■ **Aim**
Reproduce the records below, swapping each "link" for "hyperlink" and leaving everything else untouched.

■ **Supplied information**
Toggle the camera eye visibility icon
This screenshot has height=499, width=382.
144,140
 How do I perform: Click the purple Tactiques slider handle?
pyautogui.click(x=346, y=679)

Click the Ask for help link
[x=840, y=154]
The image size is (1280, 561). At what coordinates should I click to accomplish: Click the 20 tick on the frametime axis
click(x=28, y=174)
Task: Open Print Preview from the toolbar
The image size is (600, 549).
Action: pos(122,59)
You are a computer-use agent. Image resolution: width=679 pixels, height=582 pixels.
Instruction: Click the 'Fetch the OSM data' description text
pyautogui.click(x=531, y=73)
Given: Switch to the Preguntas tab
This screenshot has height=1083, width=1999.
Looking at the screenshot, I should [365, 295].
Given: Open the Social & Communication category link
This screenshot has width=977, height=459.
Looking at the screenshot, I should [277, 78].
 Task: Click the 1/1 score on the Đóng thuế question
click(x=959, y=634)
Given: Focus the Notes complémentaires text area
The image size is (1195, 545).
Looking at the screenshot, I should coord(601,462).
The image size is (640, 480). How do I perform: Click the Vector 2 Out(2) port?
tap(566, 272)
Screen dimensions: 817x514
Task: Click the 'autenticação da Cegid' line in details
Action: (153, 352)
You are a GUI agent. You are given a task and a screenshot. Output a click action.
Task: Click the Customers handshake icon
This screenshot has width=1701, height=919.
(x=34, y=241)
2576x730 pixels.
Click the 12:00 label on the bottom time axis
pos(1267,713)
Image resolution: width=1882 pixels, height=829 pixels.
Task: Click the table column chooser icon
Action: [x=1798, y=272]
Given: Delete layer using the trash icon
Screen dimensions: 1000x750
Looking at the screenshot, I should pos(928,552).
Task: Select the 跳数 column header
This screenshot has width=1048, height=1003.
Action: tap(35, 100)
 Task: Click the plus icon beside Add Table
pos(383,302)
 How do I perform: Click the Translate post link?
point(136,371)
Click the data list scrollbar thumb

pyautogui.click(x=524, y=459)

■ **Problem solution**
Toggle the camera eye visibility icon
This screenshot has height=499, width=382.
144,140
 How do I perform: Click the purple Tactiques slider handle?
pyautogui.click(x=346, y=679)

Click the Ask for help hyperlink
[x=840, y=154]
The image size is (1280, 561). At what coordinates should I click to accomplish: Click the 20 tick on the frametime axis
click(x=28, y=174)
Task: Open Print Preview from the toolbar
The image size is (600, 549).
Action: pos(122,59)
You are a computer-use agent. Image resolution: width=679 pixels, height=582 pixels.
Instruction: Click the 'Fetch the OSM data' description text
pyautogui.click(x=531, y=73)
Given: Switch to the Preguntas tab
This screenshot has height=1083, width=1999.
Looking at the screenshot, I should [365, 295].
Given: Open the Social & Communication category hyperlink
This screenshot has width=977, height=459.
Looking at the screenshot, I should [277, 78].
 Task: Click the 1/1 score on the Đóng thuế question
click(x=959, y=634)
Given: Focus the Notes complémentaires text area
The image size is (1195, 545).
Looking at the screenshot, I should coord(601,462).
The image size is (640, 480). How do I perform: Click the Vector 2 Out(2) port?
tap(566, 272)
Screen dimensions: 817x514
Task: Click the 'autenticação da Cegid' line in details
Action: (153, 352)
You are a GUI agent. You are given a task and a screenshot. Output a click action.
Task: Click the Customers handshake icon
This screenshot has width=1701, height=919.
(x=34, y=241)
2576x730 pixels.
Click the 12:00 label on the bottom time axis
pos(1267,713)
Image resolution: width=1882 pixels, height=829 pixels.
Task: Click the table column chooser icon
Action: [x=1798, y=272]
Given: Delete layer using the trash icon
Screen dimensions: 1000x750
Looking at the screenshot, I should pos(928,552).
Task: Select the 跳数 column header
This screenshot has width=1048, height=1003.
Action: tap(35, 100)
 Task: Click the plus icon beside Add Table
pos(383,302)
 How do I perform: Click the Translate post hyperlink?
point(136,371)
Click the data list scrollbar thumb

pyautogui.click(x=524, y=459)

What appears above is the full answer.